TEXT BLOCK |
On Fri, 7 Dec 2007, David Miller wrote:

> From: "Ilpo_Järvinen" <[EMAIL PROTECTED]>
> Date: Fri, 7 Dec 2007 15:05:59 +0200 (EET)
> 
> > On Fri, 7 Dec 2007, David Miller wrote:
> > 
> > > From: "Ilpo_Järvinen" <[EMAIL PROTECTED]>
> > > Date: Fri, 7 Dec 2007 13:05:46 +0200 (EET)
> > > 
> > > > I guess if you get a large cumulative ACK, the amount of processing is 
> > > > still overwhelming (added DaveM if he has some idea how to combat it).
> > > > 
> > > > Even a simple scenario (this isn't anything fancy at all, will occur 
> > > > all 
> > > > the time): Just one loss => rest skbs grow one by one into a single 
> > > > very large SACK block (and we do that efficiently for sure) => then the 
> > > > fast retransmit gets delivered and a cumulative ACK for whole 
> > > > orig_window 
> > > > arrives => clean_rtx_queue has to do a lot of processing. In this case 
> > > > we 
> > > > could optimize RB-tree cleanup away (by just blanking it all) but still 
> > > > getting rid of all those skbs is going to take a larger moment than I'd 
> > > > like to see.
> > > 
> > > Yes, it's the classic problem.  But it ought to be at least
> > > partially masked when TSO is in use, because we'll only process
> > > a handful of SKBs.  The more effectively TSO batches, the
> > > less work clean_rtx_queue() will do.
> > 
> > No, that's not what is going to happen, TSO won't help at all
> > because one-by-one SACKs will fragment every single one of them
> > (see tcp_match_skb_to_sack) :-(. ...So we're back in non-TSO
> > case, or am I missing something?
> 
> You're of course right, and it's ironic that I wrote the SACK
> splitting code so I should have known this :-)
> 
> A possible approach just occurred to me wherein we maintain
> the SACK state external to the SKBs so that we don't need to
> mess with them at all.
> 
> That would allow us to eliminate the TSO splitting but it would
> not remove the general problem of clean_rtx_queue()'s overhead.
> 
> I'll try to give some thought to this over the weekend.

How about this...

...I've left couple of FIXMEs there still, should be quite simple & 
straightforward to handle them if this seems viable solution at all.

OBJECTIVES |
a - Please rewrite the paragraph beginning "Even a simple scenario" from the thread about TCP SACK processing as a short list, keeping its main facts.
b - Copy the part of the SACK thread between "How about this..." and "solution at all.", inclusive.

SOURCE MATERIAL |
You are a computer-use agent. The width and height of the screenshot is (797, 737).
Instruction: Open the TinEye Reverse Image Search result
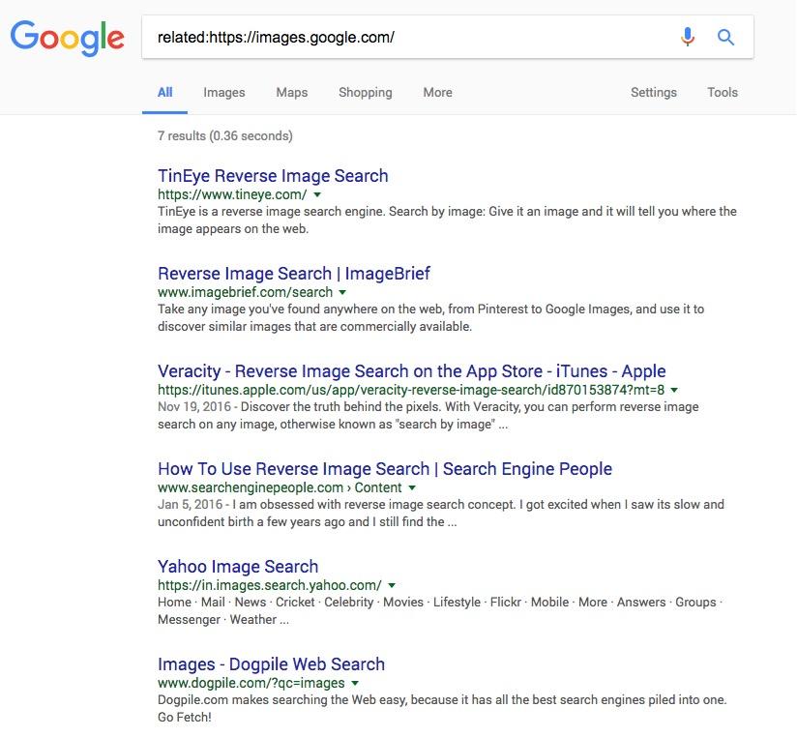(273, 176)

PER-TASK ANSWERS |
a -
- The scenario is ordinary and will occur all the time.
- A single loss happens.
- The remaining skbs grow one by one into a single very large SACK block, which is done efficiently.
- The fast retransmit is delivered, and a cumulative ACK for the whole orig_window arrives.
- clean_rtx_queue then has to do a lot of processing.
- RB-tree cleanup could be optimized away by blanking it all.
- Even so, getting rid of all those skbs would take longer than the writer would like.

b -
How about this...

...I've left couple of FIXMEs there still, should be quite simple & 
straightforward to handle them if this seems viable solution at all.